Numbers without context don’t really help anybody.  But a good marketing dashboard can give you meaningful insights that let you make better marketing decisions.  It should help you filter down and tease out differences in marketing channel conversion rates by region, product, campaign, etc.

Below are the four classes of metric measurement identified by SiriusDecisions.

  • Readiness metrics. For example, the number of people on the team, the skills that are represented amongst them, the size of your database.
  • Activity metrics. For example, number of blog posts you’re producing, how many emails you’ve sent, how many display ads you’ve prepared.
  • Output metrics. For example, email opens and clicks, blog post views, ebook downloads, webinar attendees.
  • Impact metrics. For example, marketing sourced revenue, marketing influenced revenue, increase in pipeline size and velocity.

While your dashboard can consolidate key metrics from all four categories, it’s important to focus on impact metrics.   

In a recent post, Visionedge Marketing says that most marketers are missing the mark when it comes to having an effective dashboard, because they are likely to be a mashup of activities and outputs only – not anchored to relevant business results. 

Other key points:

  • A good dashboard guides your actions and helps you mitigate risks. Your marketing dashboard should help you know what is and isn’t working. It should help you determine whether what you’re doing is moving the needle, and if so, how far and how fast.
  • Your dashboard should help you ascertain whether you are within proper operating and performance target parameters. If your marketing dashboard doesn’t guide your strategic and investment decisions, it’s time to return to the drawing board.
  • Begin with the end in mind.

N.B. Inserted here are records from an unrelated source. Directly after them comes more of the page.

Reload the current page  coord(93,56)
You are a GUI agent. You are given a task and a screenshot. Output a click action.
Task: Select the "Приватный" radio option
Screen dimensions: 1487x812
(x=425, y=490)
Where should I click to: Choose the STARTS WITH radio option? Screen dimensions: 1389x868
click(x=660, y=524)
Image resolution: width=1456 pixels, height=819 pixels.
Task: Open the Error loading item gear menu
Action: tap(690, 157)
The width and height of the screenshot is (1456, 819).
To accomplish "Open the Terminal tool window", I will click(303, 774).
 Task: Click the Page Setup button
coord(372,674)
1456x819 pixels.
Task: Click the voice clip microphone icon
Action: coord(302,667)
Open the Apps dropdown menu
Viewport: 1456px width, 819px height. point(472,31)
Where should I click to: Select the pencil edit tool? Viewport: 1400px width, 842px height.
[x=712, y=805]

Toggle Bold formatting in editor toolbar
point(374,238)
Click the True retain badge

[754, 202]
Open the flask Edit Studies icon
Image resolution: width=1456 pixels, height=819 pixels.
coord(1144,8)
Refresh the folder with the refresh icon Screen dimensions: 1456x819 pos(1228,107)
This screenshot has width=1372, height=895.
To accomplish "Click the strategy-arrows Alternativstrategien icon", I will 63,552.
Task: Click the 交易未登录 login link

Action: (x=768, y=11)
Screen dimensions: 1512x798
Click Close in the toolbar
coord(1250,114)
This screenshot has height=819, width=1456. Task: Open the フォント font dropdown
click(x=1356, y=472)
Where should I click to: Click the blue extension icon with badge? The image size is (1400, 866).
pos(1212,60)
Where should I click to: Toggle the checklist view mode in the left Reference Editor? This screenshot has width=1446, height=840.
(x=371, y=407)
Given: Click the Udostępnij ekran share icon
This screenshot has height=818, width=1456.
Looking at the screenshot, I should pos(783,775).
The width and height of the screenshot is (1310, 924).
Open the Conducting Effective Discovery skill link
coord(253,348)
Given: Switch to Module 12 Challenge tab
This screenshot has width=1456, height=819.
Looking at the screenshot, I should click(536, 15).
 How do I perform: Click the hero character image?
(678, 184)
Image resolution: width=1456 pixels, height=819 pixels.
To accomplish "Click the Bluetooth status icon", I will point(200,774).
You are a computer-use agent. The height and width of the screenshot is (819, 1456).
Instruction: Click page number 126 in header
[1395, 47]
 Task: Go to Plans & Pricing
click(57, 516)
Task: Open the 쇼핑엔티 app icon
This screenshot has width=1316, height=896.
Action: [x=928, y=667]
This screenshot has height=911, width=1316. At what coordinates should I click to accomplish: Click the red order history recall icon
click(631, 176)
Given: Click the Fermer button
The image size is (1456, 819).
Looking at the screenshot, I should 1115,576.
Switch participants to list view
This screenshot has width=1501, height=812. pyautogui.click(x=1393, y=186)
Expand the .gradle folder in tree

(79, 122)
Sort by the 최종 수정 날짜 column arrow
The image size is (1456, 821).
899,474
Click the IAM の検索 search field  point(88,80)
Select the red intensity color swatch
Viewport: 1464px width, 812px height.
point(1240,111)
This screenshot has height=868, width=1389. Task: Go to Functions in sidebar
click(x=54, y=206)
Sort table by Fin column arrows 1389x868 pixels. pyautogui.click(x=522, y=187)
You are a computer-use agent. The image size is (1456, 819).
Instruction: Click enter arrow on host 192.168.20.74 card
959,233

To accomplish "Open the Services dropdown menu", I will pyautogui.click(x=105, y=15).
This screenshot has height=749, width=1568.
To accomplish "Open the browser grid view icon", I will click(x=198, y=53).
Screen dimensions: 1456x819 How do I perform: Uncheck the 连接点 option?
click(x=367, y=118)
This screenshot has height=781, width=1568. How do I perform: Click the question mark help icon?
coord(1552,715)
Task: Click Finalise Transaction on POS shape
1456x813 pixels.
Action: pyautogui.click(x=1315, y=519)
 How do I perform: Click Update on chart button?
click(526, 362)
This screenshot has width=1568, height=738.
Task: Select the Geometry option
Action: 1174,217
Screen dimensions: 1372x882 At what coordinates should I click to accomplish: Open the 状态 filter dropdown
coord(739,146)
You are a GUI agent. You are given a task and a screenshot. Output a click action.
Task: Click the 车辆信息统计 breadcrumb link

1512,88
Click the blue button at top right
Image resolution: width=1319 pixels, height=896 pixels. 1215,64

This approach will result in a much more effective marketing dashboard, one that will help you improve AND prove the value of your marketing.
  • Your dashboard should provide views for different groups of stakeholders (executives, marketing leadership, and marketing team).
  • Before you begin your dashboard, start by answering the following questions:
  1. What outcomes does your business need to achieve in order to meet your goals?
  2. What does senior management expect marketing to contribute towards these outcomes?
  3. How will senior management know that marketing has made a positive contribution?